Dataset records
----------------------------------------

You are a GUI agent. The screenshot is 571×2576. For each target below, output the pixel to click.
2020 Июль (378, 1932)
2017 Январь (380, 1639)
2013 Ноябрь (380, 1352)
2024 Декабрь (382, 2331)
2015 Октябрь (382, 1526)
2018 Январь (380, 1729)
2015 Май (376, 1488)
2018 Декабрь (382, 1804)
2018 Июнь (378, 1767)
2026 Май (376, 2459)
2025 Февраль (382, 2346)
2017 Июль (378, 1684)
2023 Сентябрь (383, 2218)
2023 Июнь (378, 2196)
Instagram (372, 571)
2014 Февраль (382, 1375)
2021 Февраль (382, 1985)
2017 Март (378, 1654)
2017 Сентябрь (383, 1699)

----------------------------------------

Task brief: Each entry must be set down exactly as it appears.

Reply:
You are a GUI agent. The screenshot is 571×2576. For each target below, output the pixel to click.
2020 Июль (378, 1932)
2017 Январь (380, 1639)
2013 Ноябрь (380, 1352)
2024 Декабрь (382, 2331)
2015 Октябрь (382, 1526)
2018 Январь (380, 1729)
2015 Май (376, 1488)
2018 Декабрь (382, 1804)
2018 Июнь (378, 1767)
2026 Май (376, 2459)
2025 Февраль (382, 2346)
2017 Июль (378, 1684)
2023 Сентябрь (383, 2218)
2023 Июнь (378, 2196)
Instagram (372, 571)
2014 Февраль (382, 1375)
2021 Февраль (382, 1985)
2017 Март (378, 1654)
2017 Сентябрь (383, 1699)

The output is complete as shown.